Aeroflot Flight 411 was a scheduled flight from Sheremetyevo Airport in Moscow, Soviet Union, to Freetown, Sierra Leone, with a stopover at Dakar-Yoff International Airport in Dakar, Senegal. On 6 July 1982, the Ilyushin Il-62 flying this route crashed and was destroyed by fire after two engines were shut down shortly after take-off. All 90 passengers and crew on board died as a result of the accident.

==Aircraft==
The accident aircraft was an Ilyushin Il-62M, with registration CCCP-86513. Its first flight was in November 1980 and it had flown slightly more than 4,800 hours prior to the accident. The Il-62's four jet engines are mounted in pairs, on pylons either side of the rear fuselage.

==Accident==
The aircraft took off from Moscow's Sheremetyevo Airport at 12:33am with 80 passengers and 10 crew on board. Within seconds the engine fire warning for No. 1 engine (Note: Engine No. 1 and Engine No. 2 are paired on the left side of the aircraft.) was annunciated. The crew shut down the engine and discharged the engine fire extinguishers. Less than a minute later the engine fire warning for No. 2 engine was also annunciated and the crew shut this engine down as well. The crew turned the aircraft to return to Sheremetyevo Airport but after the second engine shutdown it was only at an altitude of about 160 m and a speed of 320 km/h. Despite the pilots' efforts to keep it airborne, the aircraft gradually lost height and airspeed until it stalled about 75 m above the ground. It then crashed in a forested wetland 1.5 km east of the town of Mendeleyevo and 11.4 km northwest of Sheremetyevo Airport, less than three minutes after takeoff. A passenger from Sierra Leone survived the initial accident and subsequent fire, but died on the evening of 8 July.

==Investigation==
Post-crash examination of the engines found no pre-crash damage or signs of in-flight fire - the fire warnings were false. The fire warning system was almost completely destroyed by the accident and fire and the reason for the false warnings could not be determined; although there had been nine reported instances of bleed air leaks causing spurious engine fire warnings on Il-62s between 1975 and the date of the accident, this was ruled out as a cause.
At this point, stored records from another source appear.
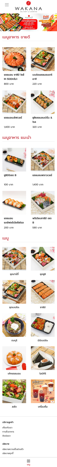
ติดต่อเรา (6, 435)
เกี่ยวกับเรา (7, 427)
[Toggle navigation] (7, 4)
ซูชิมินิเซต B (10, 175)
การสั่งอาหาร (8, 431)
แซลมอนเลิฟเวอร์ (13, 117)
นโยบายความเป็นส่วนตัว (13, 449)
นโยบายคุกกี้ (7, 453)
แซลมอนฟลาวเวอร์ (42, 175)
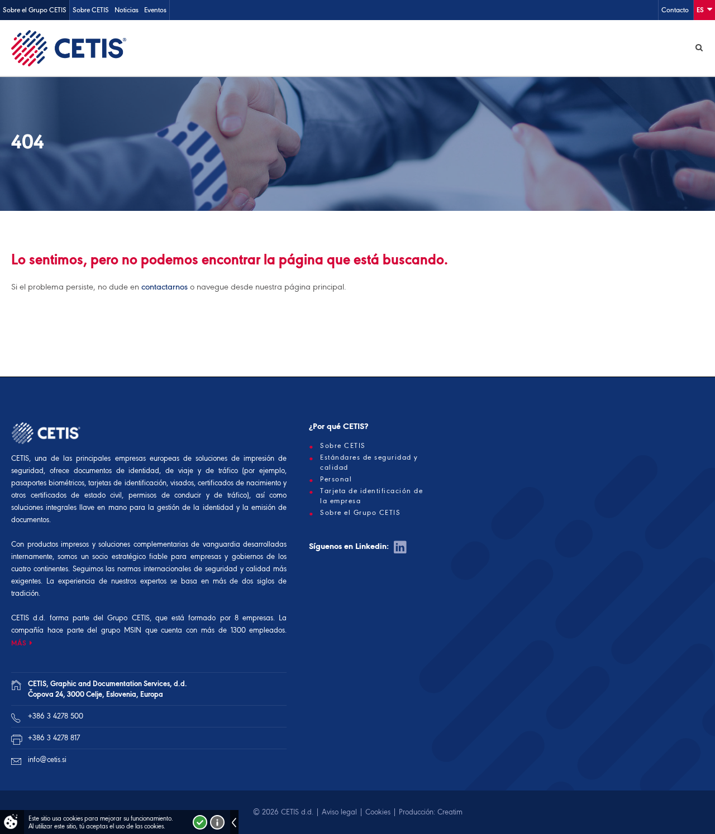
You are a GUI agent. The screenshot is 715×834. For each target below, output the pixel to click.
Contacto (675, 10)
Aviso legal (339, 812)
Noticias (127, 10)
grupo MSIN (123, 630)
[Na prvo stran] (68, 48)
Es (701, 10)
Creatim (450, 812)
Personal (336, 479)
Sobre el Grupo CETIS (34, 10)
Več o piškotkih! (217, 822)
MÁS (19, 643)
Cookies (377, 812)
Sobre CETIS (91, 10)
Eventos (155, 10)
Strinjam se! (200, 822)
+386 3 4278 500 (55, 716)
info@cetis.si (47, 759)
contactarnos (164, 287)
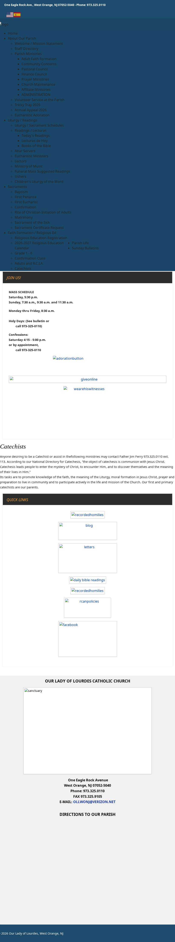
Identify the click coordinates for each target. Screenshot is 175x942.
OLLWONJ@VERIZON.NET (94, 801)
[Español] (17, 14)
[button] (22, 38)
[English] (10, 14)
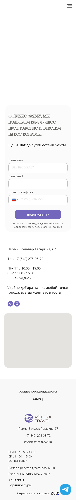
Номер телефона (20, 192)
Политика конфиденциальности (38, 392)
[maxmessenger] (17, 304)
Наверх (37, 399)
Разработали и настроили (34, 493)
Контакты (16, 480)
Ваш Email (15, 176)
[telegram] (10, 304)
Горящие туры (20, 485)
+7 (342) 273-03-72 (38, 436)
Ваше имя (15, 160)
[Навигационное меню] (69, 6)
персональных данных (48, 226)
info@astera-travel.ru (38, 442)
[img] (55, 493)
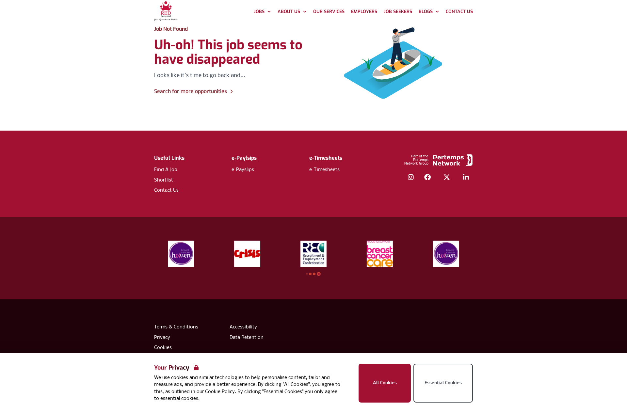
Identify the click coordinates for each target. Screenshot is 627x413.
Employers (364, 11)
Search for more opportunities (190, 91)
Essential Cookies (443, 383)
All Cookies (385, 383)
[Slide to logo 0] (307, 274)
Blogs (426, 11)
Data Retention (247, 337)
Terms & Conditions (176, 327)
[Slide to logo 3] (319, 274)
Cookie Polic (218, 391)
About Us (289, 11)
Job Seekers (398, 11)
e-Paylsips (244, 157)
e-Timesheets (325, 157)
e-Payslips (243, 169)
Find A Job (165, 169)
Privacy (162, 337)
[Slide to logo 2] (314, 274)
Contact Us (459, 11)
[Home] (166, 12)
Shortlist (163, 180)
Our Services (329, 11)
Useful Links (169, 157)
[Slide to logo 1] (310, 274)
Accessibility (243, 327)
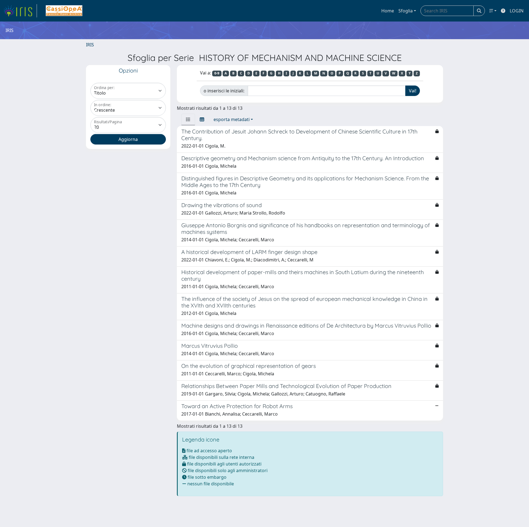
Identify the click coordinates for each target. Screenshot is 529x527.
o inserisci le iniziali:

The investigation found that it was impossible for the aircraft to maintain altitude on two engines with its flaps set for takeoff and at its weight of 164514 kg, which was close to the maximum takeoff weight for an Il-62. It found no fault with the pilots' actions, who could not make a forced landing because of the dark and the urban areas on the ground below. The investigation found the pilots had followed flight manual procedures; however, there was no procedure in the flight manual to cover the situation in which they found themselves.